Numbers
never lie!" I've been hearing that pious refrain in meetings for 30 years
now. The painful truth is that numbers and the people who manipulate or misuse them
can and do lie – all the time. In this era of burgeoning data analytics and endless
fascination with "big data," let's never forget that data without
wisdom can be illusory. Evidence always works best when combined with
experience and expertise.
Take
the number 38. Pundits, professors and politicians have long maintained that 38
“witnesses” remained silent in their apartments as they watched Kitty Genovese’s
murder on the street below in Queens, NY one night in 1964. Thirty-eight witnesses
did nothing to help her, or so we have been told. It turns out that the number
38 was a junior police official’s “guesstimate” in a report filed in the
aftermath of the case. It was purely speculation used to decry the brutality of
human apathy and, later, to codify the cottage industry that became known as
the “bystander effect” or “Genovese Syndrome.” Few social psychology classes in
the second half of the 20th Century – and even today – were immune
from the Genovese case.
Fifty
years later, a clearer picture of these events has emerged in several new books
and author interviews. The work receiving the most attention is Kevin Cook’s, Kitty Genovese: The Murder, The Bystanders,
The Crime That Changed America. It turns out that a neighbor named Robert
Mozer did, in fact, scream at the assailant from his seventh-floor window chasing
him away, only to have him return for a second attack in several minutes. Two
individuals did call the police, who were extremely slow in responding in those
pre-911 days. Another brave woman ran down the stairs to the apartment
vestibule where Genovese managed to flee between the stabbings. She cradled the
dying woman in her arms, awaiting the arrival of ambulances.
Yes,
there is plenty of blood on the hands of certain Kew Garden residents who did
nothing to help. And there is certainly empirical evidence to support the
“bystander effect” or diffusion of responsibility in these situations in which people
assume that others will call the police. The real culprits in escalating a
false story and a bad number, however, were Police Commissioner Michael Murphy
who nonchalantly passed the fabricated number 38 to the young, ambitious New York Times’ Metropolitan Editor Abe
Rosenthal over lunch two weeks later. We are now told that he did so to chase
Rosenthal off another story the NYPD did not want publicized. Rosenthal chose
to give larger-than-life credence to the fictitious data point, with the Times running subsequent pieces with
headlines such as, “Thirty-eight who saw murder didn’t call the police.”

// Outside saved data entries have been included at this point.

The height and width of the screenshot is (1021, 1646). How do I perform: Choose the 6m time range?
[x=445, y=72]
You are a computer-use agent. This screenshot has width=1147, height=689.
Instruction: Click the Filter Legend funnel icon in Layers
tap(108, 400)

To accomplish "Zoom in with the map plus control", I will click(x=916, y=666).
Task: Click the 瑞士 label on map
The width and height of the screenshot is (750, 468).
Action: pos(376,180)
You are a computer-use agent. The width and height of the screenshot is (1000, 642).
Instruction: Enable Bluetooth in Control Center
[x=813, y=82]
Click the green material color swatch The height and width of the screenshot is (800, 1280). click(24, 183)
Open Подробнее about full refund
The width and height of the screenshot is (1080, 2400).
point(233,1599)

Rosenthal later published a sensationalist book on the case entitled, Thirty-eight Witnesses.
Rosenthal
used the attractive tangibility of the number 38 to build an erroneous
narrative. He propelled the Kitty Genovese story globally, darkening New York
City’s reputation as a crime capital filled with uncaring citizens. The work of
Kevin Cook and others underscores the need to examine the role of human motivation
and error that too often accompanies the misuse of data.